Garnett more or less officially took over during the Wolves' highest-profile game of the year, at home against the Bulls on February 16th, when he sparkled at both ends of the court while Laettner was reduced to afterthought status. Two days later, Laettner complained that there was too much individual-style basketball being played (something Laettner is also guilty of) and that "the rookies" should shut up (something Laettner never did as a rookie). The outburst was transparent: Laettner might just as well have pissed on the four corners of the court to mark his territory.

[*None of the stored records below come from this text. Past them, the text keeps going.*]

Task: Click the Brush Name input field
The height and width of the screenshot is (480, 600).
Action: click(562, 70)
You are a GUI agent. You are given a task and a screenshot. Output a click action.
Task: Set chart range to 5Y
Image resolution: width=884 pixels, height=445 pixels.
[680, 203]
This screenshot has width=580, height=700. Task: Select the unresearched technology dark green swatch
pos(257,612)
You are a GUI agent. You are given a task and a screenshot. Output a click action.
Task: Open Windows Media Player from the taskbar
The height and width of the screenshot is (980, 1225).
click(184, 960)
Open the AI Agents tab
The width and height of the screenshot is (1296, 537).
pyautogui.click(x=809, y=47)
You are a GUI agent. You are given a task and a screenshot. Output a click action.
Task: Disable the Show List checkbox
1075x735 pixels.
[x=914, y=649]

But in his self-absorption, Laettner failed to recognize that the keys to this franchise had already been flipped to the kid, for a number of reasons. Garnett is the player upon whom the Wolves' current braintrust of VP Kevin McHale and coach/general manager Flip Saunders have staked their reputations. He has the potential to be a perennial all-star, even one of the top five players in the game, the type of guy who can be the foundation for a legitimate championship contender. After just 53 games, he has progressed further and faster than anyone expected. It should quicken the pulse of any local hoops junkie to consider that his skills probably won't peak until about 2004, when he'll be 27 years old. Meanwhile, the Wolves have comparatively precious little time to convince him that this is the place to continue his career.
Under pro basketball's new collective bargaining agreement, players are paid a relatively low, fixed wage for their first three years in the league, but after that can become free agents, available to the most attractive bidder. A team has the option of trying to ward off a player's free agency by renegotiating his contract after his second year, which for Garnett is only 14 months away. The Wolves are almost certain to offer their budding star a fabulous amount of money at that time; Garnett's response will indicate whether he wants to lead this franchise out of its current position as the Siberia of the basketball world or reinforce that image by fleeing Minnesota as soon as possible. The stakes are huge.
Which brings us to the Laettner-for-Lang trade. (Rooks and Webb don't really matter--they have expiring contracts and won't be signed by either team next year anyway.) Laettner is obviously more talented and more versatile than Lang, and in the short term Atlanta should benefit from the deal more than the Wolves. But the trade did free up $2 million in salary money that Minnesota can use on next year's free agent crop. Plus, Lang is a better fit physically and psychologically than Laettner was for the Wolves. Lang's strengths are shot-blocking and defense, which will enable Garnett and Tom Gugliotta to play the sort of roaming defense that suits their skills and makes them happy. And on offense, Lang is strictly a role player who doesn't need to touch the ball much, which is a welcome respite on a team overloaded with ball-hungry talent like Garnett, Googs, and J.R. Rider. Lang is also a class act whose meticulous work ethic should ensure slow, steady improvement as he becomes accustomed to the Wolves' system. And he won't bad-mouth his teammates to the media.
The trade isn't totally risk-free. Unlike the rest of the Wolves' starting lineup, Lang does not function well in a passing offense, preferring a more deliberate, half-court game. A more subtle source of friction may be how Lang's somber, dignified demeanor meshes in a locker room dominated by the effervescent Garnett. Over the weekend, while Lang was enduring an endless round of media questions with thoughtful, soft-spoken answers, Garnett, standing just two locker stalls away, began loudly proclaiming him "The Punisher" for his intimidating defense. Without any trace of playfulness or irritation, Lang said, "We're going to have to talk about you giving me nicknames in public like this."
Get used to it, Andrew. The fun-loving kid is in the driver's seat: The Punisher it is.